The next day, I was sitting in my office, going over the case in my brain the way a professional golfer goes through each shot in a round of golf, when suddenly I said out loud, “I never tied the other end of the duct shut!”
I quickly called Phil, but he was out on a plane, procuring organs. I left him a message, asking if we’d forgotten that one tie. The second he landed, he called me and said, “Holy shit! We didn’t do it! You gotta take him back!”
I walked down to the ICU. Doris beamed at me from the chair next to the bed. In the bed, Gary looked tired but alive. He was so happy he had the breathing tube out, and he started to thank me, but I quickly stopped him and said, “I forgot one step of the operation. I need to take you back.”
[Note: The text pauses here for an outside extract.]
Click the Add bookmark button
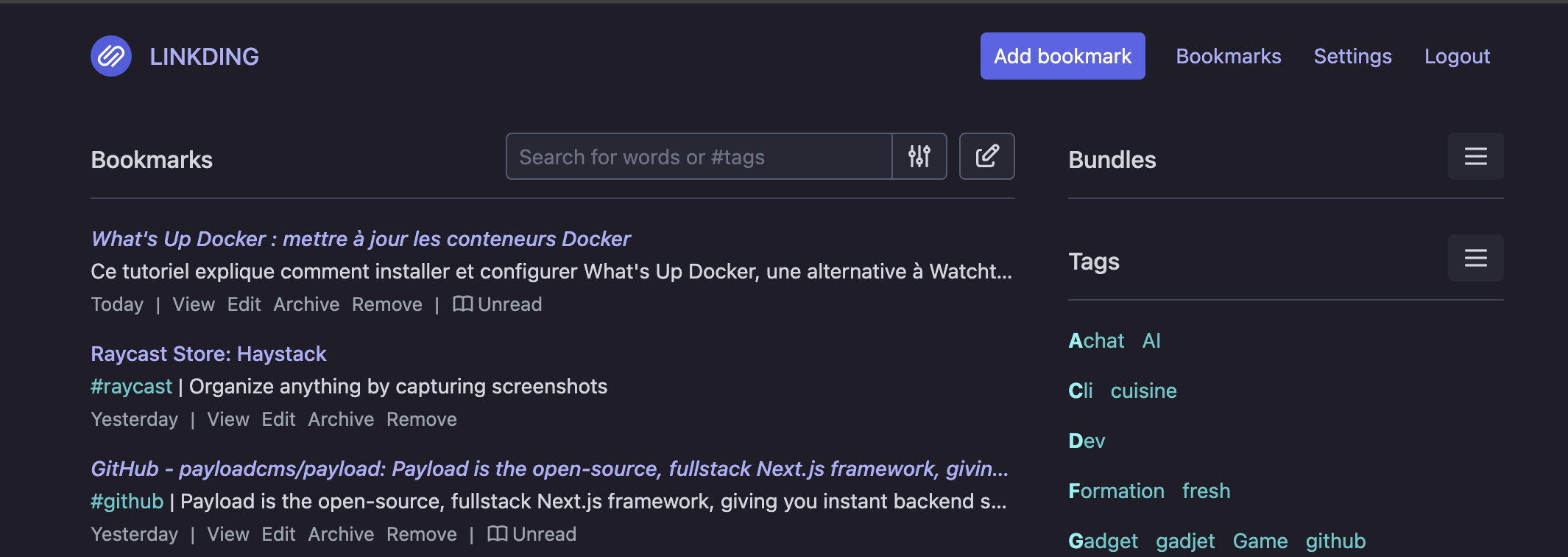 click(x=1062, y=56)

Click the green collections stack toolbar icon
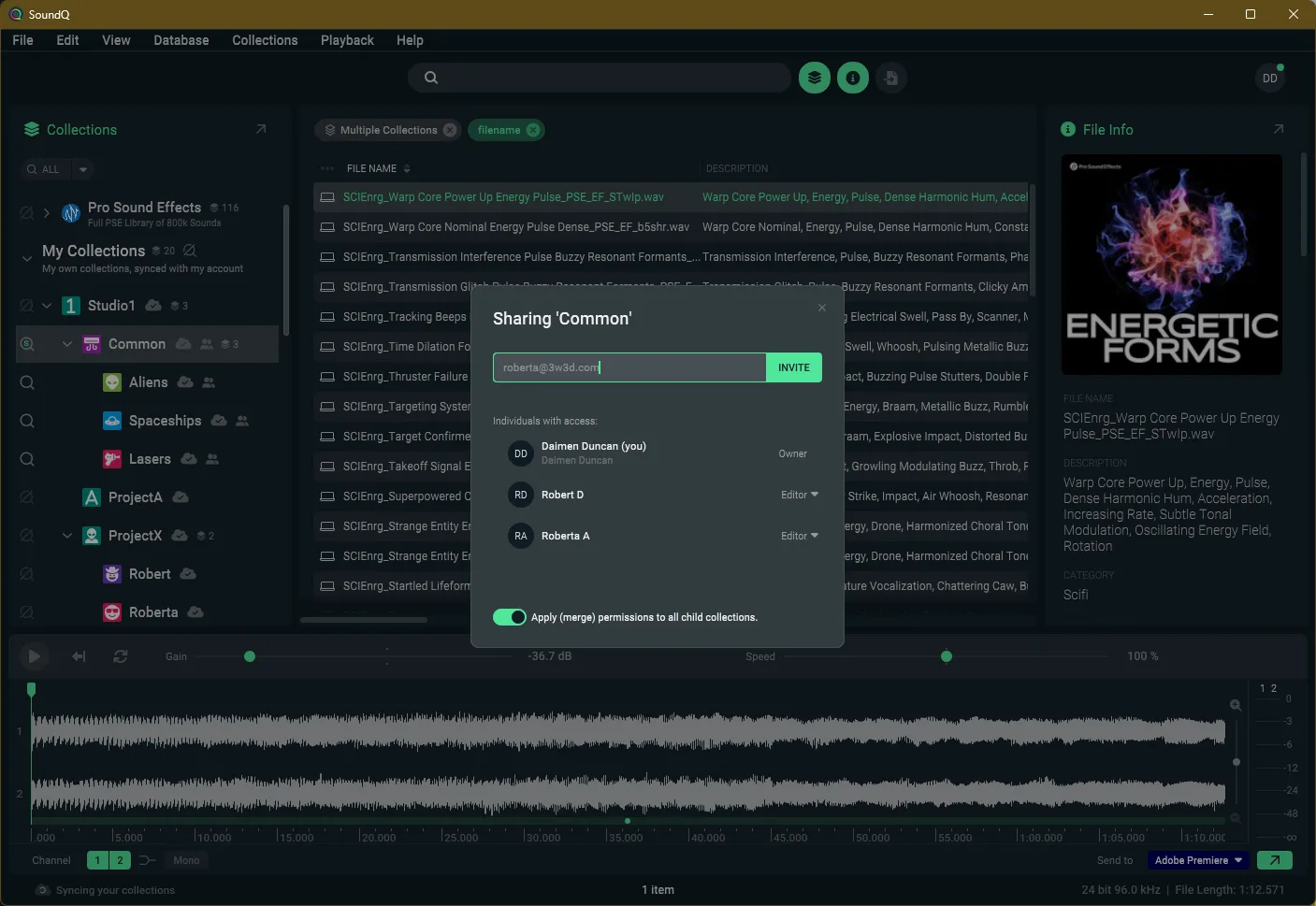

He asked, “Am I a victim of a medical error?”
Yes, I suppose you are.
Malcolm Gladwell once wrote an essay for The New Yorker titled “The Physical Genius.” In it, he writes about Wayne Gretzky, Yo-Yo-Ma . . . and master neurosurgeon Charlie Wilson: “Charlie Wilson talks about going running in the morning and reviewing each of the day’s operations in his head—visualizing the entire procedure and each potential outcome in advance. ‘It was a virtual rehearsal,’ he says, ‘so when I was actually doing the operation, it was as if I were doing it for the second time.’ ”
I, too, often sit in my office or at the scrub sink and “perform” the operation in my brain before doing it in real life. I go over the moves, what things are going to look like, what problems we might get into. Before I do a laparoscopy, I look carefully at the CT scans, picturing the anatomy in 3-D, seeing what all the structures will look like and how they will be related. (This gets easier the more you do it.) I can’t fall asleep after a big case because I can’t stop my head from reviewing the steps of the operation, as if a tape were playing back the moves. I can act
ually register what I did well and what I might have done better, which helps me think about the next case. It is probably the same for any field that combines technical skills with mental preparation.
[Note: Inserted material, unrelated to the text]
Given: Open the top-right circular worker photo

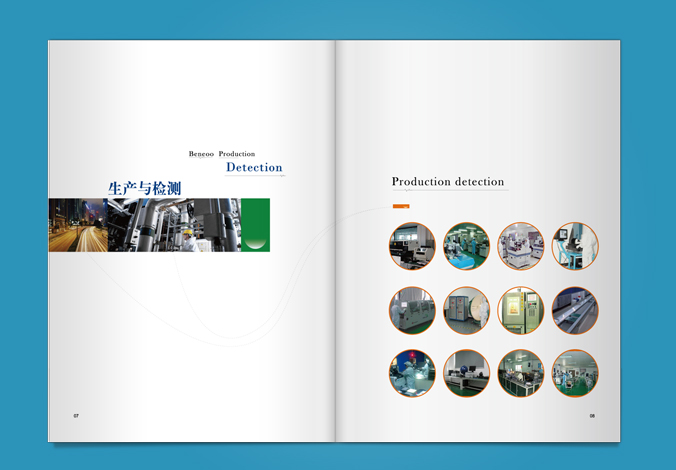Looking at the screenshot, I should pyautogui.click(x=575, y=246).
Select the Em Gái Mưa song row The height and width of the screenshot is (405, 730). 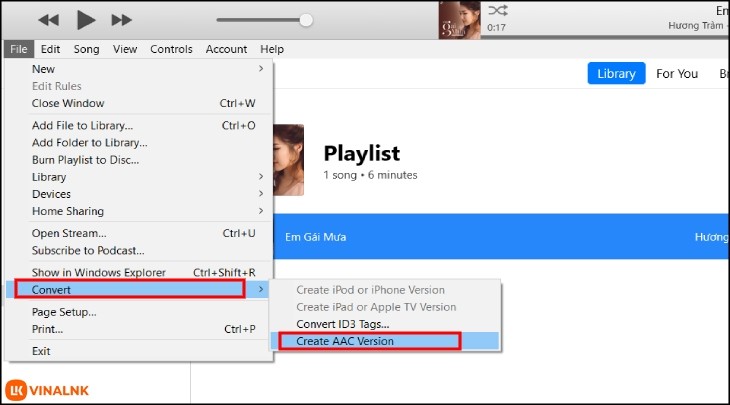[480, 238]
Oh, I did take Gary back to the OR that day. Things were pretty stuck already, one day after the other operation. I dug down and got behind my Roux and found the open end of his duct. Would he have been okay if I had left it open? I’m not sure. I oversewed it and closed him back up. And to this day, almost six years after his transplant, he is doing great.
ONE OF THE things that helps all of us in the transplant field deal with complications is the “M and M,” or “morbidity and mortality” conference, a weekly meeting where cases from the previous week are discussed. Virtually every department of surgery has M and M, and all resident training programs are mandated to hold these conferences. They are held primarily for the purposes of learning, teaching, and improving quality of patient care, but I think most of us find them cathartic, too. An M and M is usually run by a senior surgeon, often the chairman or division chief. A resident or fellow presents the case, and other surgeons chime in with questions, comments, recommendations, and, often, criticism. Usually the attending surgeon in the case will at some point give his impressions of what happened, what went wrong, what might have been done differently. There certainly are cases where I think I did everything right; where, given the information I had, I would have done things the same way again. But there have been many others where I wish I had made different choices, where I shouldn’t have operated, I should have called for help, I should have made a different choice about where to put a kidney, how to sew the artery to the liver, how to handle the ureter. Each one of these decisions likely led to some suffering for the patient—perhaps a reoperation, another procedure, more time in the hospital, blood transfusions, loss of an organ, even death. Heavy stuff—but talking about it with other people in the field is incredibly helpful, even when they call you out on your mistakes. We are all trying to be better for the next patient we see.